Mais do que a sinopse, vamos mourejar com a cena inicial —pequena em desespero vestida num pijama vermelho e identificada nos créditos uma vez que “The Lady” corre por uma dimensão descampada. Não se sabe, inicialmente, de quê ou de quem ela foge, mas é evidente a situação de fuga por sobrevivência. O filme se divide em seis capítulos, com os segmentos apresentados fora de ordem cronológica.
Na superfície, “Desconhecidos” surge uma vez que um thriller de suspense com rostro de produção independente dos anos 1990 —captação de imagens anunciada em película 35mm, torcida dramático em pleno curso, cronologia embaralhada, longas cenas de conversa seguidas de intensas sequências de violência e referências visuais com qualquer conforto pop. Em princípio, passa uma vez que uma mistura de Quentin Tarantino e irmãos Coen.
Mas zero é tão simplório no trabalho de JT Mollner. Tudo é tratado com tanta autoconsciência que ele nega os recalques mais convencionais desse tipo de produção. O cineasta evita afagar ou confortar os espectadores com qualquer tipo de oração esquerdomacho embuçado de filme de horror que, sob figura de sátira social, reafirmaria desequilíbrios de poder, uma vez que volta e meia acontece. “Desconhecidos” faz em 90 minutos, com muito mais impetuosidade, o tipo de manobra que Ti West tentou em três longas seguidos, “X – A Marca da Morte”, “Pearl” e “MaXXXine”, entre 2022 e 2024.
Os truques do filme têm supino potencial de irritação, mas Mollner, também roteirista, faz dos artifícios formas instigantes de adentrar nas idiossincrasias dos personagens. Questões sobre tal ou tal evento suceder antes ou depois ficam secundárias, se o testemunha se permitir transpor com olhos livres a atmosfera embriagante.
O péssimo título adotado no Brasil não dá conta do original. “Strange Darling” carrega diversas ambivalências, as quais Mollner articula de forma a continuamente recuar das expectativas mais típicas. Ele segue rumos livres, ainda que calculados, sem a preocupação de adequar o labirinto narrativo a lógicas internas previsíveis.
A estrutura do relato, apesar de definidora, não se sobrepõe a seus efeitos. Na prática, as questões a transpor “Desconhecidos” orbitam as mesmas de “Babygirl”, o questionável filme de Halina Reijn no qual a CEO de Nicole Kidman tem impulsos de libido a partir de fantasias eróticas de dominação e explora limites entre controle e vulnerabilidade.

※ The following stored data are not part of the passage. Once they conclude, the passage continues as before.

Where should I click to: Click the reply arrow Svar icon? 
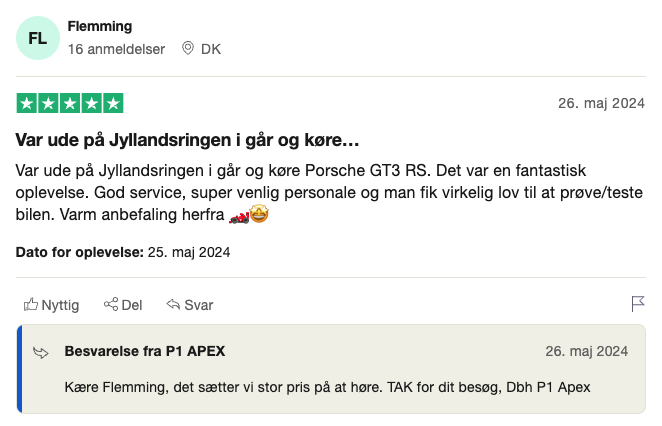[173, 305]
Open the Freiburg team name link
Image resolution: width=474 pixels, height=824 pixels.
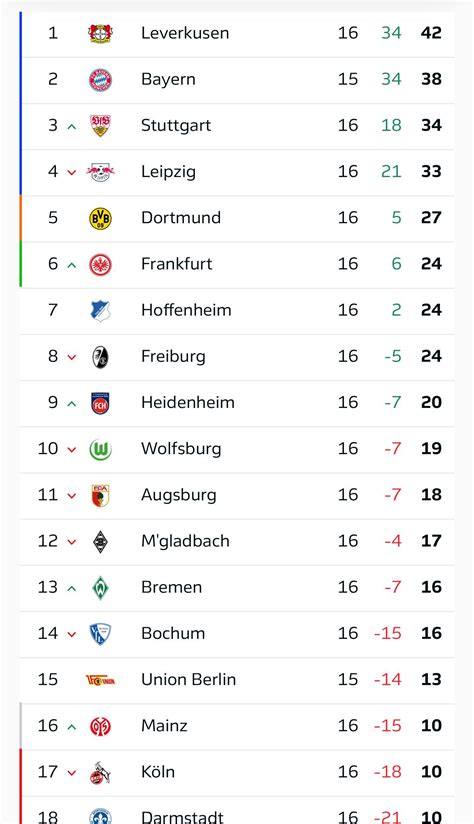(x=173, y=356)
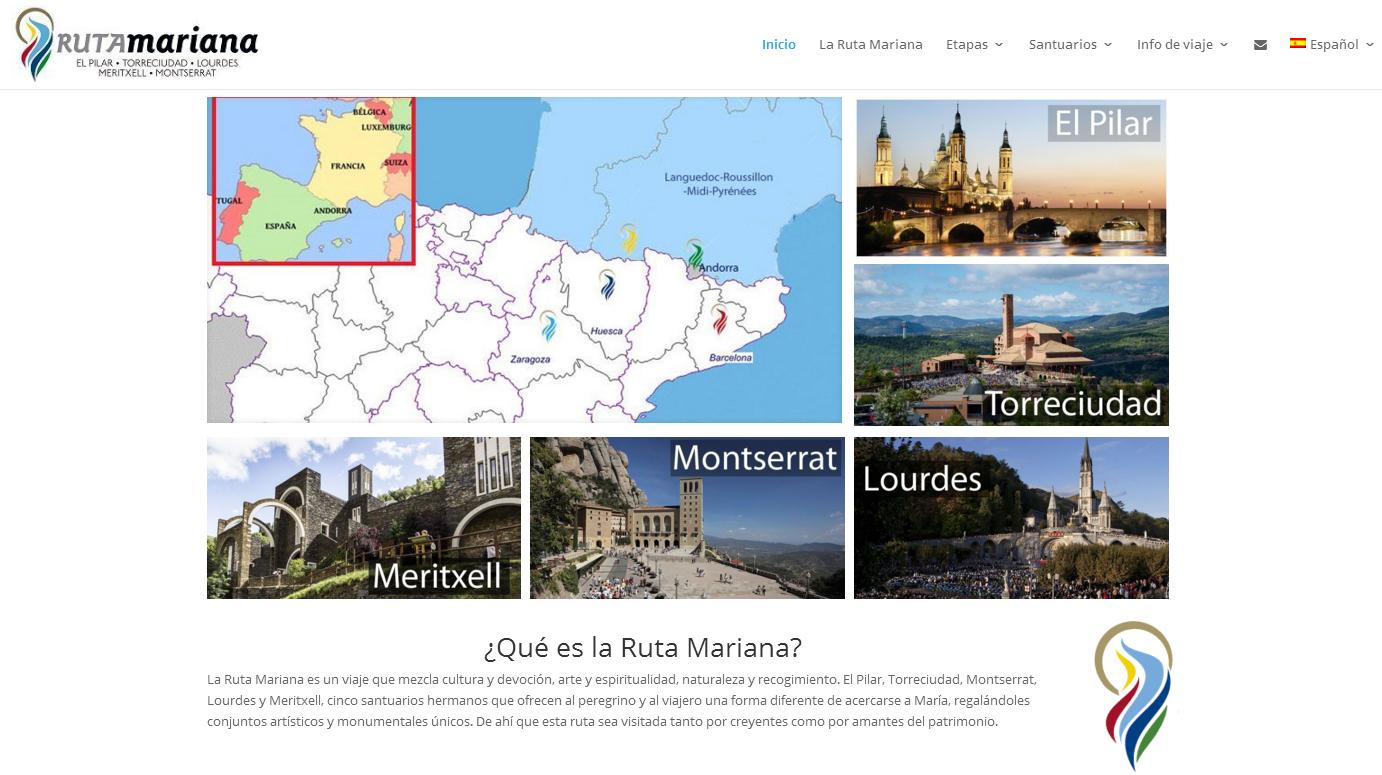Select the Torreciudad sanctuary image

[x=1010, y=345]
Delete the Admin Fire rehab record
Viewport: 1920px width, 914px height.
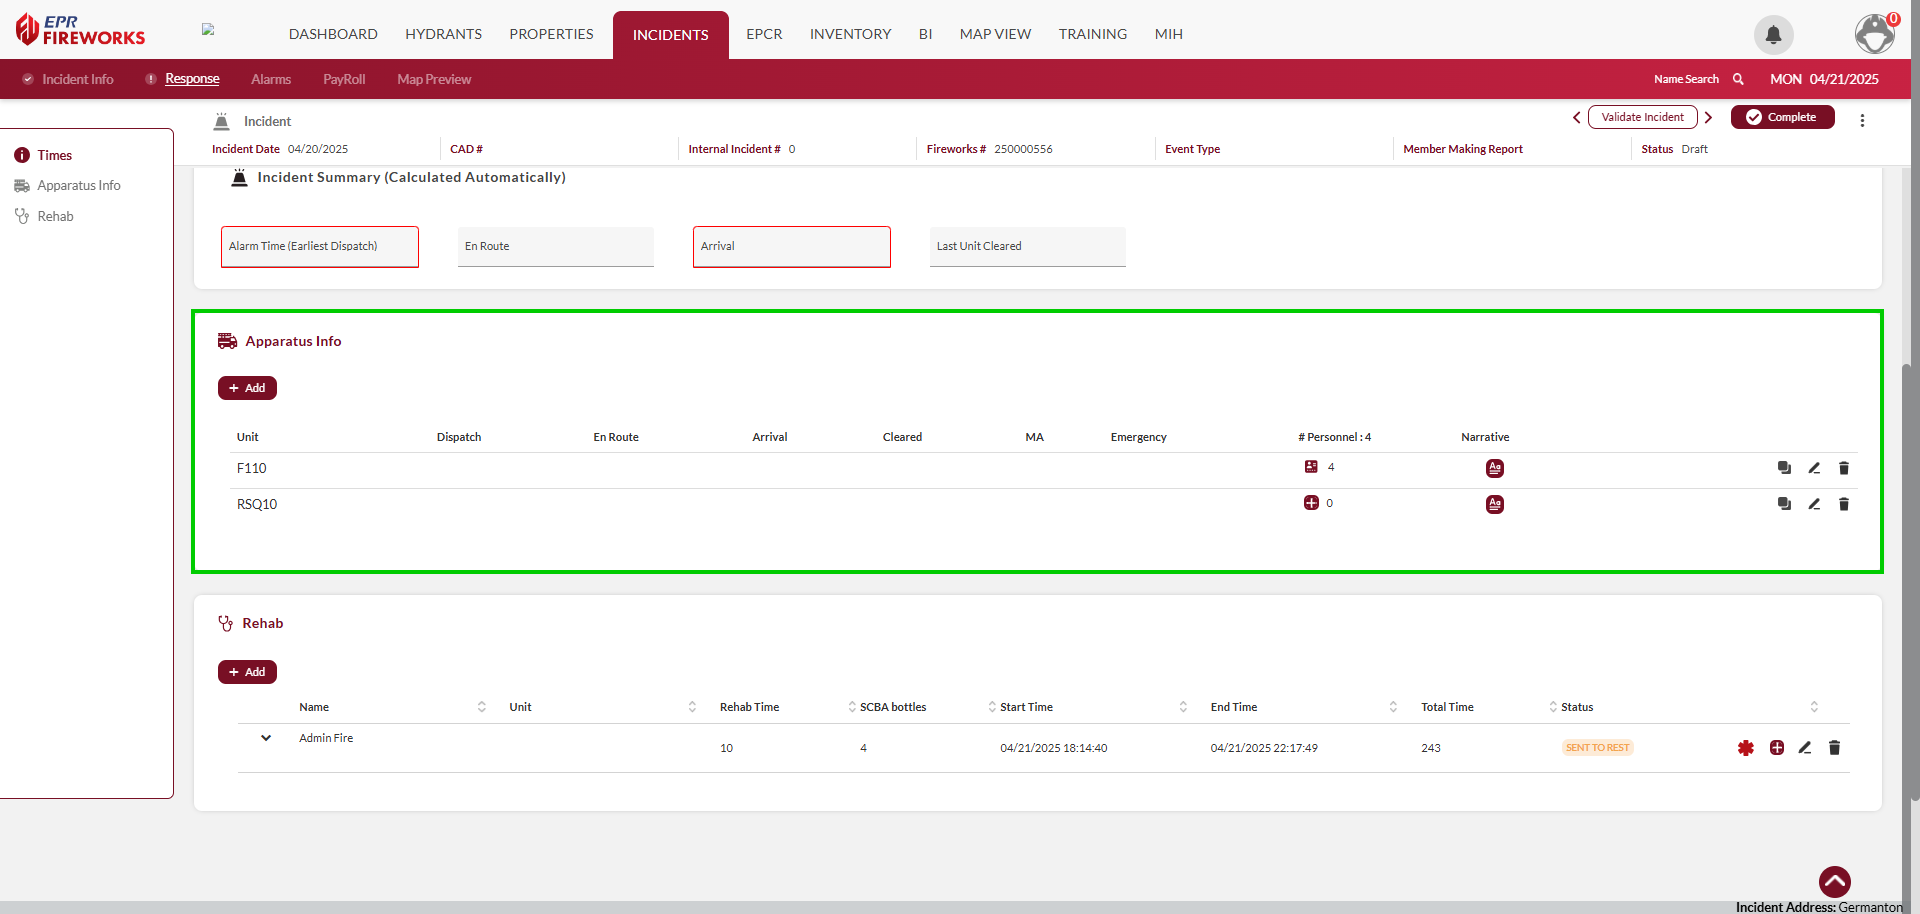coord(1834,748)
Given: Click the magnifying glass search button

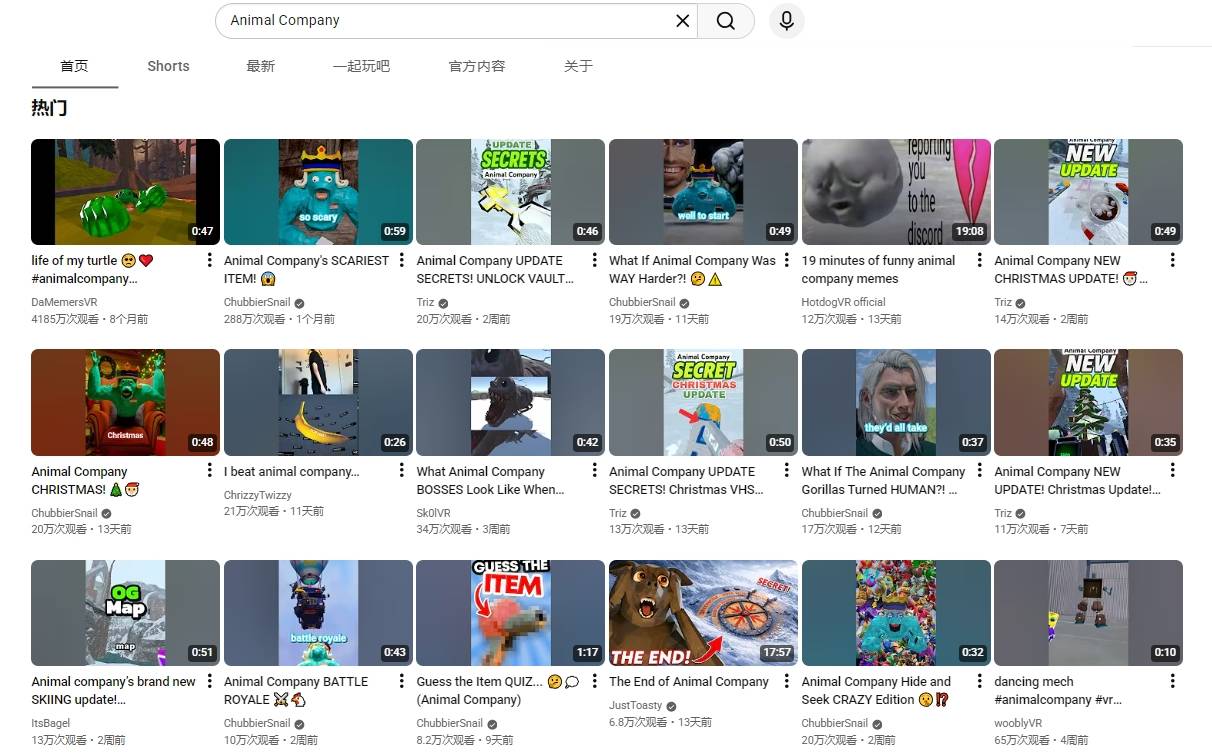Looking at the screenshot, I should point(726,21).
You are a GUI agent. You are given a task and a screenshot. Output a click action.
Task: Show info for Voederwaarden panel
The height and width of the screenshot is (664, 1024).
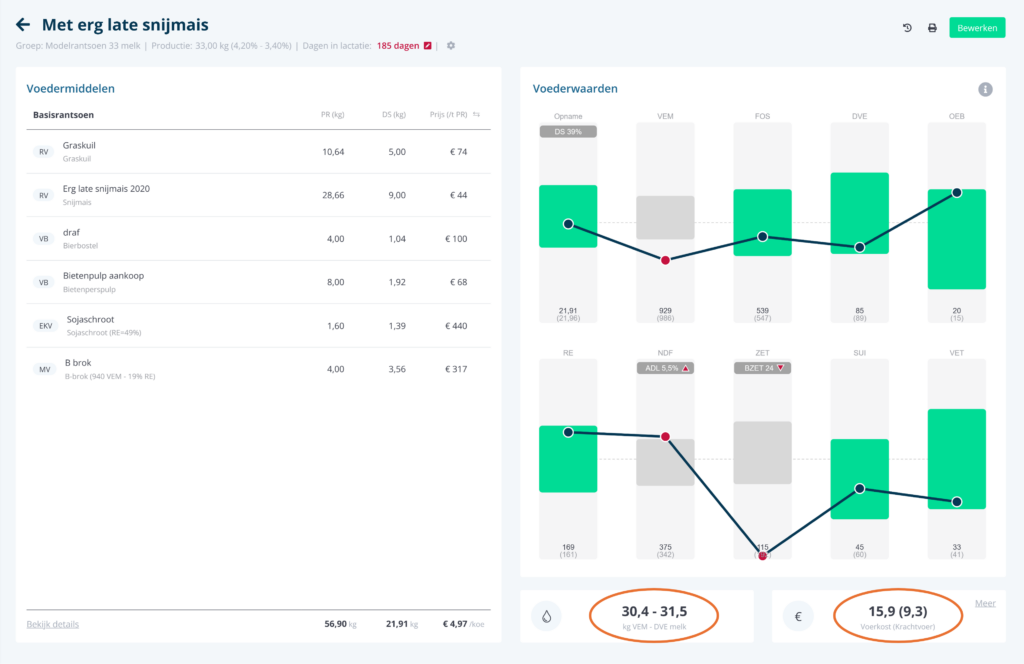(x=985, y=89)
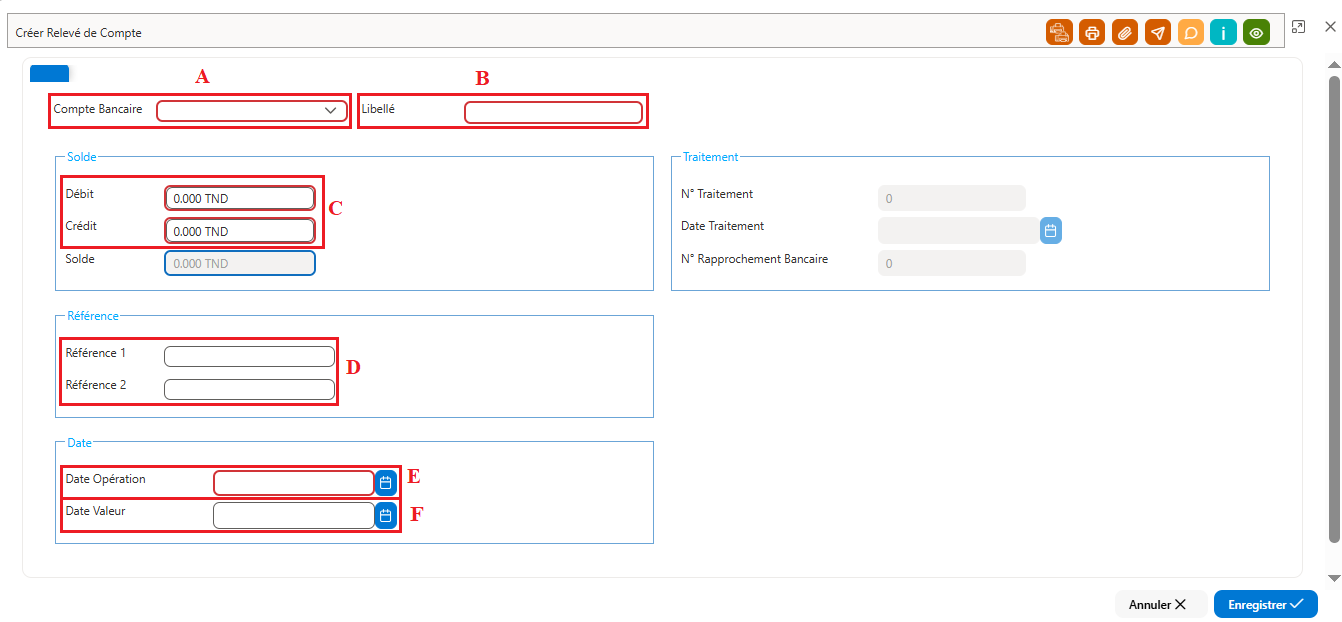The height and width of the screenshot is (622, 1342).
Task: Click the paper plane send icon
Action: point(1158,32)
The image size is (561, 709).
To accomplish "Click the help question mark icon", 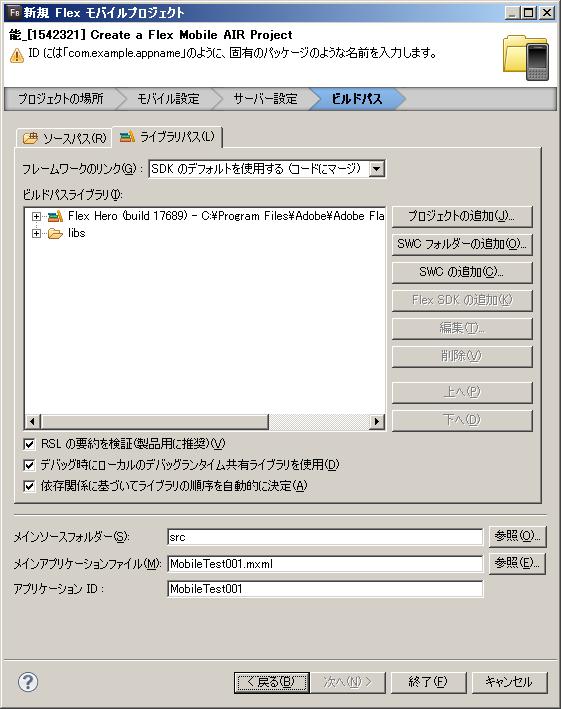I will coord(28,682).
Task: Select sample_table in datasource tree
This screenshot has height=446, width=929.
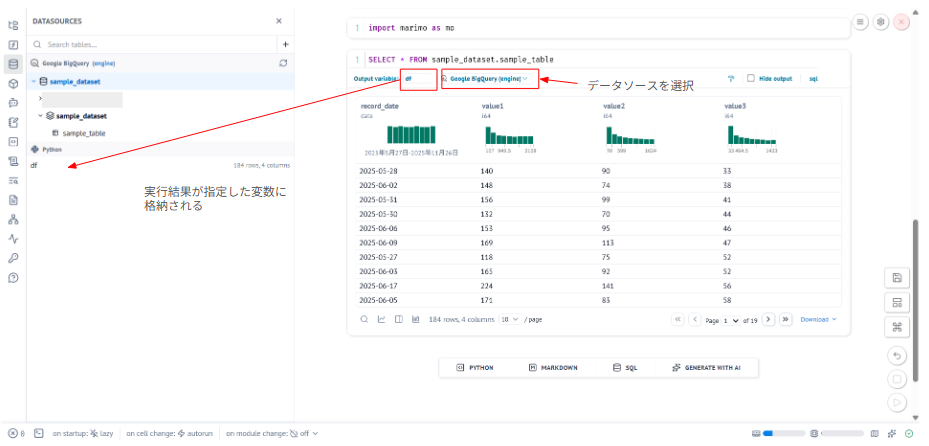Action: (83, 133)
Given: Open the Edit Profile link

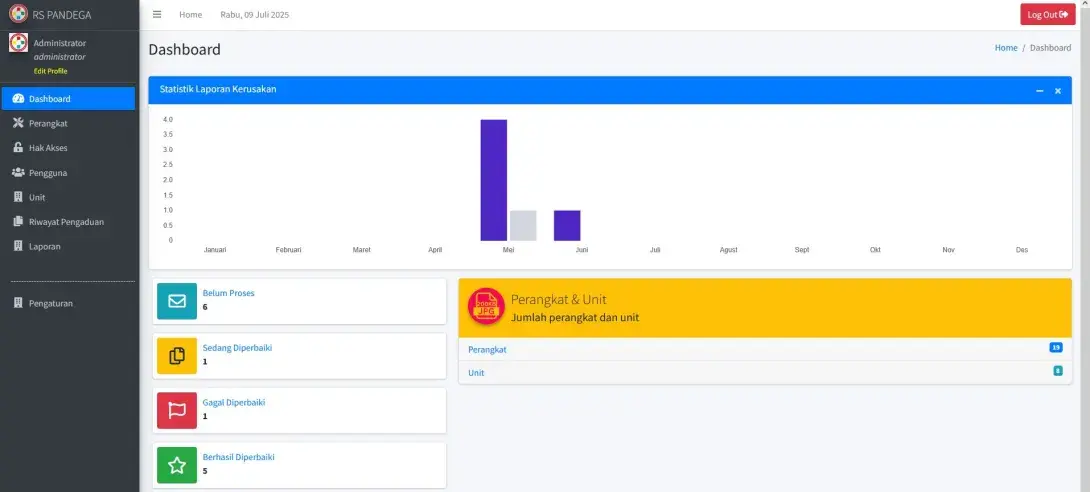Looking at the screenshot, I should (50, 71).
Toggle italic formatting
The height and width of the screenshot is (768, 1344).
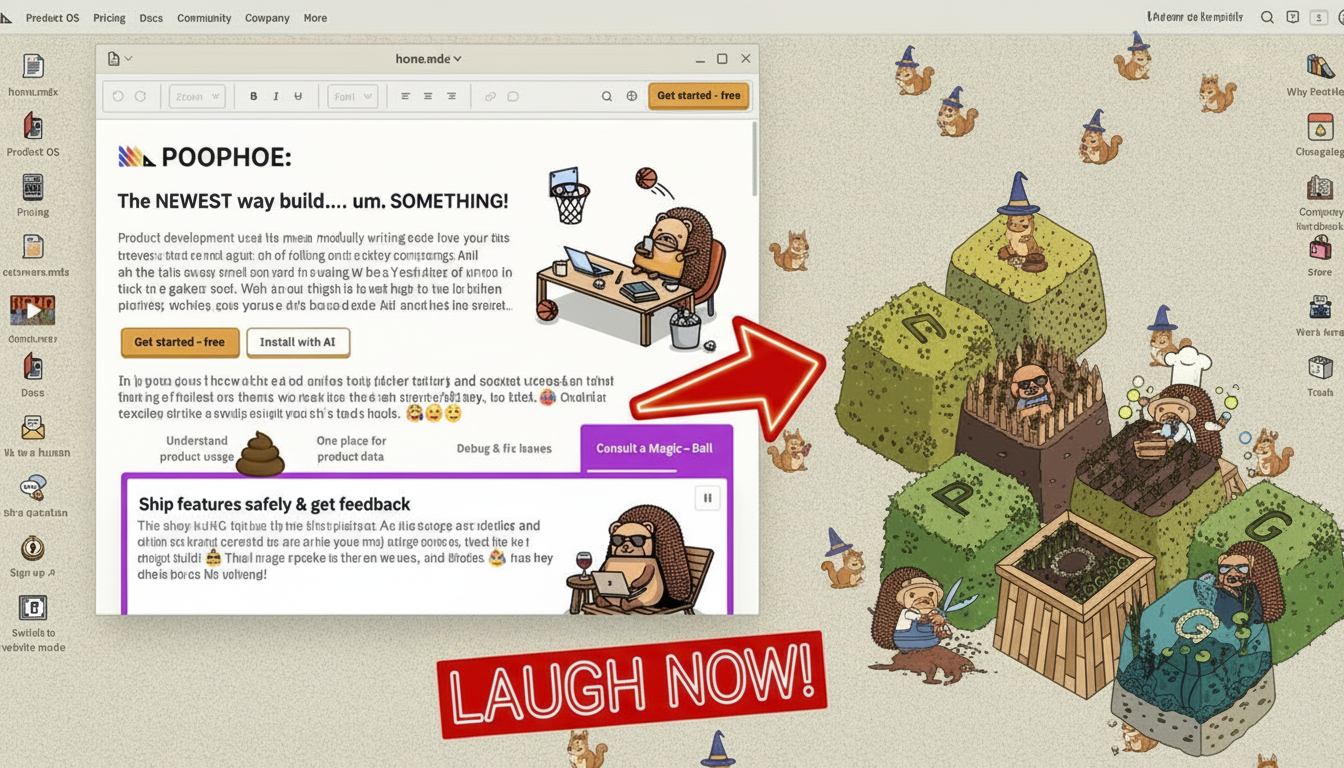tap(276, 96)
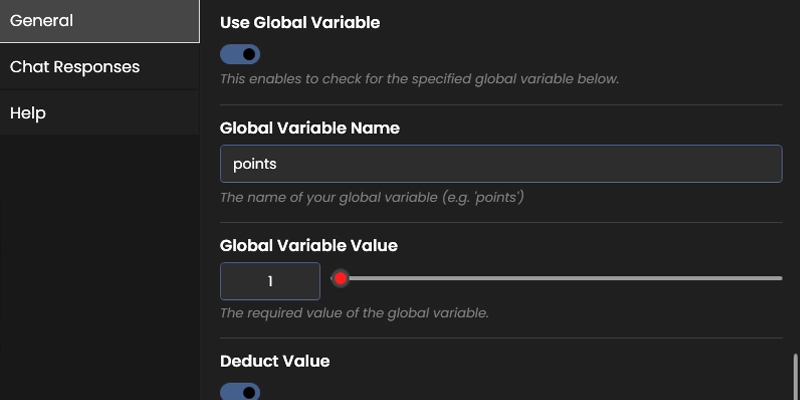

A jovem vivida por Willa Fitzgerald, das séries de TV “Pânico” e “A Queda da Lar de Usher”, interage enxurro de insinuações com o varão interpretado por Kyle Gallner, nos créditos identificado uma vez que “The Devil”. A noitada revela várias camadas a partir de fetiches dela e dos consensos e acordos em aplacar vontades num mundo referto de riscos a posturas femininas autossuficientes.
“Você tem alguma teoria do tipo de risco para uma mulher uma vez que eu toda vez que ela concorda em se divertir um pouco?”, questiona a moça. Os perigos citados não são somente os que ela expõe sem o público perceber. Secção do inesperado se deve mais ao que a pequena faz pressupor do que aos acontecimentos adiante.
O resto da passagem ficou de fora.